===== Task data =====

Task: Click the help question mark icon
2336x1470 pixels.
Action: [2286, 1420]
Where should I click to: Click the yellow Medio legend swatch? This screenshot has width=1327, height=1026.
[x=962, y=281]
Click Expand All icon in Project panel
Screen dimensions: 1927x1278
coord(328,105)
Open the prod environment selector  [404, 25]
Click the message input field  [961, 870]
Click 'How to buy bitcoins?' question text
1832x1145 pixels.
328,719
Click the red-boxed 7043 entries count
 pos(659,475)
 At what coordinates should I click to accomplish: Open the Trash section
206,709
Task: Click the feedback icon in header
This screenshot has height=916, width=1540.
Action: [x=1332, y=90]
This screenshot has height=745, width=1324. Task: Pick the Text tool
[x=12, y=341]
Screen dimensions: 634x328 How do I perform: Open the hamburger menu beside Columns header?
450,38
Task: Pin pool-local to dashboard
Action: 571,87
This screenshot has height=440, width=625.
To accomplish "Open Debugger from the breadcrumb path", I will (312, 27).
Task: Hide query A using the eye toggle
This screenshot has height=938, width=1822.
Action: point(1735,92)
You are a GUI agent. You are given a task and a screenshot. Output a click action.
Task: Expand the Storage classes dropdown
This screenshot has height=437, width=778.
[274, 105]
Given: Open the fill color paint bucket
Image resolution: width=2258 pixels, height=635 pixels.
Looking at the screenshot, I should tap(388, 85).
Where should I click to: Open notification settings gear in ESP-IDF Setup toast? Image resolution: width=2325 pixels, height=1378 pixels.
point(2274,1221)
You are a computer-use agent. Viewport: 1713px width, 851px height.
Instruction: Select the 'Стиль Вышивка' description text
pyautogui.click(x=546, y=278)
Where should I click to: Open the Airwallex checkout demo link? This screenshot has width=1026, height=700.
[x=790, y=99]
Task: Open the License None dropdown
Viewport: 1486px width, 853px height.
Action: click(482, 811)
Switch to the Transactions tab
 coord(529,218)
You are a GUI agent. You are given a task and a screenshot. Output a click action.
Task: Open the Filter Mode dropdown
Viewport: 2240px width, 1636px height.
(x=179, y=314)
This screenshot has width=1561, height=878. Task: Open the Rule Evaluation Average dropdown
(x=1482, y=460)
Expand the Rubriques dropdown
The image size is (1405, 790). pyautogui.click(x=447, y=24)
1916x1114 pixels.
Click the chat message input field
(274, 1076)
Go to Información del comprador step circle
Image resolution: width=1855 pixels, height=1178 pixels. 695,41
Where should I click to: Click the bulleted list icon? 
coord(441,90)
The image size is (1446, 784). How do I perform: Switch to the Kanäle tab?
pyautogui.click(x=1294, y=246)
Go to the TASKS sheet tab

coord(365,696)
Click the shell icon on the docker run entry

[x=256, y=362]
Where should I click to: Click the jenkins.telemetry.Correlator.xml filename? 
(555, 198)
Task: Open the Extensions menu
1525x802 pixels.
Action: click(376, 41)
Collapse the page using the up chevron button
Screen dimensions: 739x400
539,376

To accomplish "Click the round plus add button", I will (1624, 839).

=====

- Work to complete
Your answer must be the count of lines in the data that contain "will", with no added words.

- Answer for this exercise
2